The fine-tuning process can take some time. You can monitor its status programmatically. The job will go through queued, running, processing_files, and finally completed states.

# Wait til the fine tuning finish (could take a while)
import time

job_id = "ft-338e34c5-fdc5"
status = together.Finetune.retrieve(fine_tune_id=job_id)
job_status = status.get('status', 'unknown')
print(f"Current job status: {job_status}")
/var/folders/pv/g_b0j0n53rz5fm8yrlw3jg040000gn/T/ipykernel_55499/2545042428.py:5: DeprecationWarning: Call to deprecated function retrieve.
  status = together.Finetune.retrieve(fine_tune_id=job_id)
Current job status: completed

🤖 5. Use the Fine-Tuned Model for Inference

Once the job is complete, your model is ready! Use the new model name returned by the API for inference. Remember to use the same prompt format ([INST]...[/INST]) that you used for training.

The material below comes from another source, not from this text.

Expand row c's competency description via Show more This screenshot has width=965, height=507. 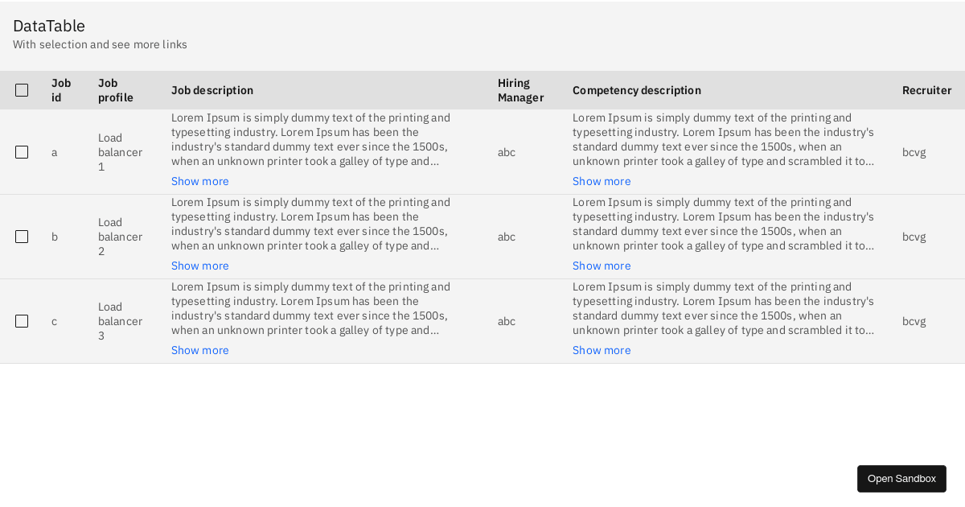click(x=602, y=350)
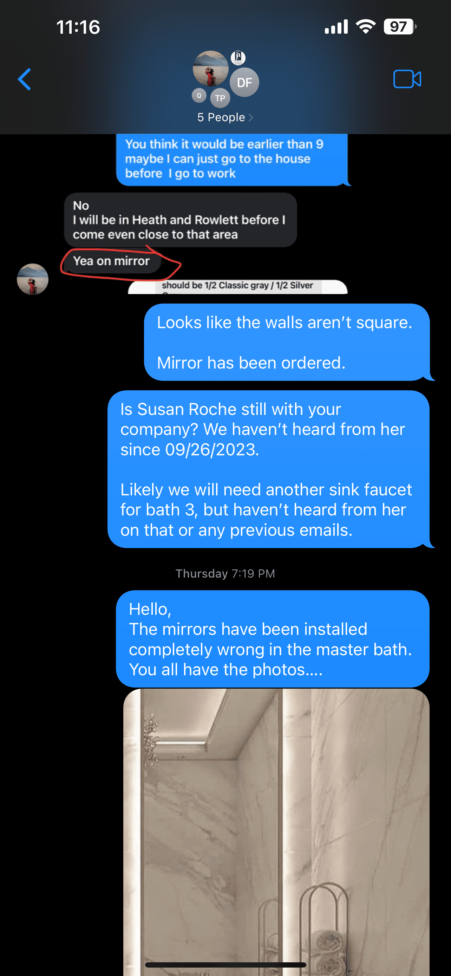Tap the 'earlier than 9' blue bubble
451x976 pixels.
232,160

# This cell will only work if the monitoring step above has completed successfully.
# Get the fine-tuned model name from together fine tuning dashboard
dedicated_endpoint = 'https://api.together.ai/v1/inference/devon_a863/llama-2-7b-chat-dolly-llama2-7b-tutorial-e305d828'  # FAKE dedicated endpoint for demonstration

import requests

headers = {
    'Authorization': f'Bearer {os.environ.get("TOGETHER_API_KEY", "")}',
    'Content-Type': 'application/json'
}

payload = {
    "model": "devon_a863/llama-2-7b-chat-dolly-llama2-7b-tutorial-e305d828",
    "prompt": "[INST] What is the secret to a successful startup? [/INST]",
    "max_tokens": 256,
    "temperature": 0.7,
    "top_k": 50,
    "top_p": 0.7,
    "repetition_penalty": 1.1,
    "stop": ["[/INST]", "</s>"]
}

try:
    response = requests.post(dedicated_endpoint, headers=headers, json=payload)
    response.raise_for_status()
    print("\nFake Dedicated Endpoint Response:")
    print(response.json())
except Exception as e:
    print(e)

Summary

This notebook demonstrates the full workflow for fine-tuning a Large Language Model (LLM) using the Together AI platform:

  • Key Concepts: Introduces fine-tuning, dataset formatting, base models, and hyperparameters.
  • Setup: Installs required libraries and loads API keys securely from a .env file.
  • Data Preparation: Downloads a sample from the databricks/databricks-dolly-15k dataset, formats it for instruction-based fine-tuning, and saves it as a JSONL file.
  • File Upload & Fine-Tuning: Uploads the prepared dataset to Together AI and creates a fine-tuning job using a base model (togethercomputer/llama-2-7b-chat).
  • Job Monitoring: Shows how to monitor the fine-tuning job status programmatically.
  • Inference: Demonstrates how to use the fine-tuned model for inference, including handling errors and (for demonstration) how to call a fake dedicated endpoint.

This notebook provides a practical, end-to-end guide for customizing LLMs with your own data on Together AI, including robust error handling and troubleshooting tips.